New Designs on MVDR Robust Adaptive Beamforming Based on Optimal Steering Vector Estimation
Yongwei Huang, Mingkang Zhou, Sergiy A. Vorobyov

TL;DR
This paper introduces a novel robust adaptive beamforming method that estimates the signal's steering vector using advanced optimization techniques, improving output SINR and power in uncertain environments.
Contribution
It develops a new beamformer design based on optimal steering vector estimation with a non-convex QCQP formulation and efficient algorithms for global optimality.
Findings
Enhanced output SINR in simulations
Improved output power performance
Robustness against steering vector uncertainties
Abstract
The robust adaptive beamforming design problem based on estimation of the signal of interest steering vector is considered in the paper.

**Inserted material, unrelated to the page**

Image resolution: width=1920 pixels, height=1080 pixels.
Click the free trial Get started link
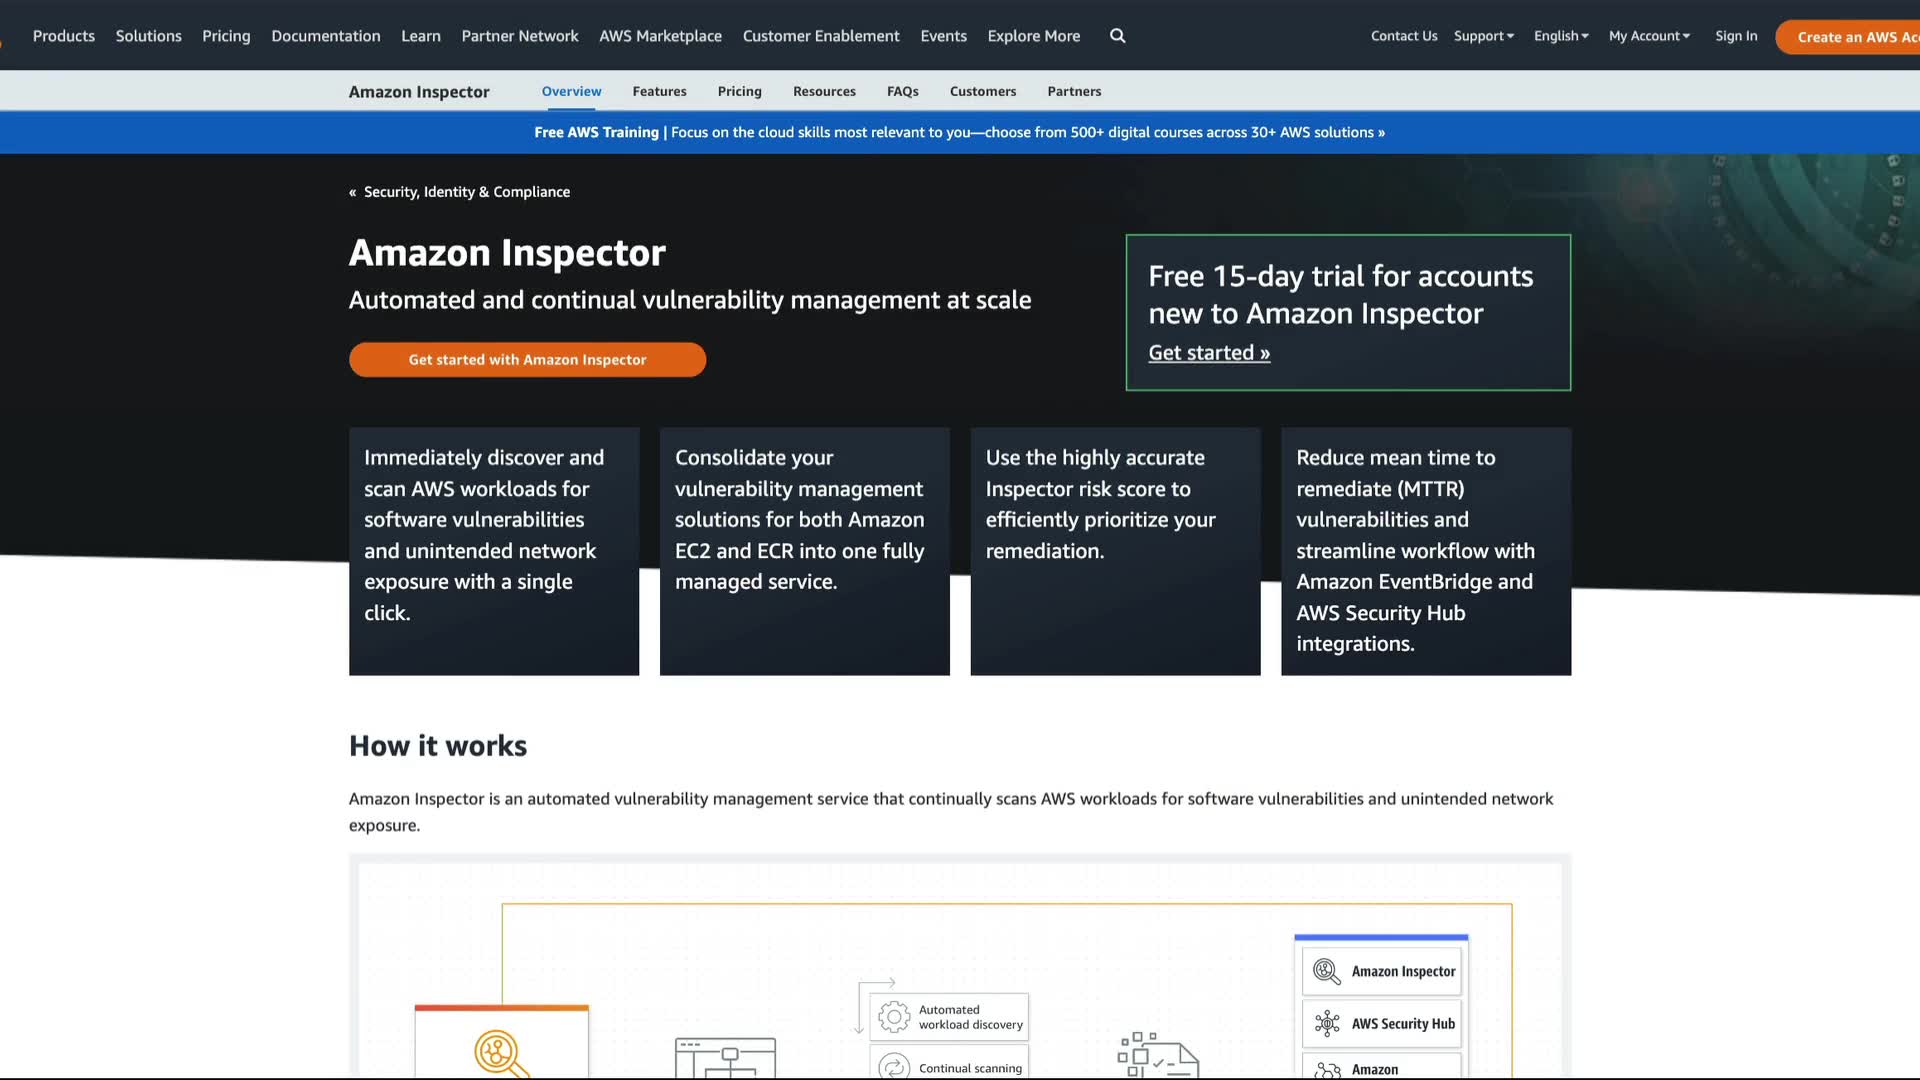pos(1209,353)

In this case, the optimal beamformer is obtained by computing the sample matrix inverse and an optimal estimate of the signal of interest steering vector. The common criteria to find the best estimate of the steering vector are the beamformer output SINR and output power, while the constraints assume as little as possible prior inaccurate knowledge about the signal of interest, the propagation media, and the antenna array. Herein, a new beamformer output power maximization problem is formulated and solved subject to a double-sided norm perturbation constraint, a similarity constraint, and a quadratic constraint that guarantees that the direction-of-arrival (DOA) of the signal of interest is away from the DOA region of all linear combinations of the…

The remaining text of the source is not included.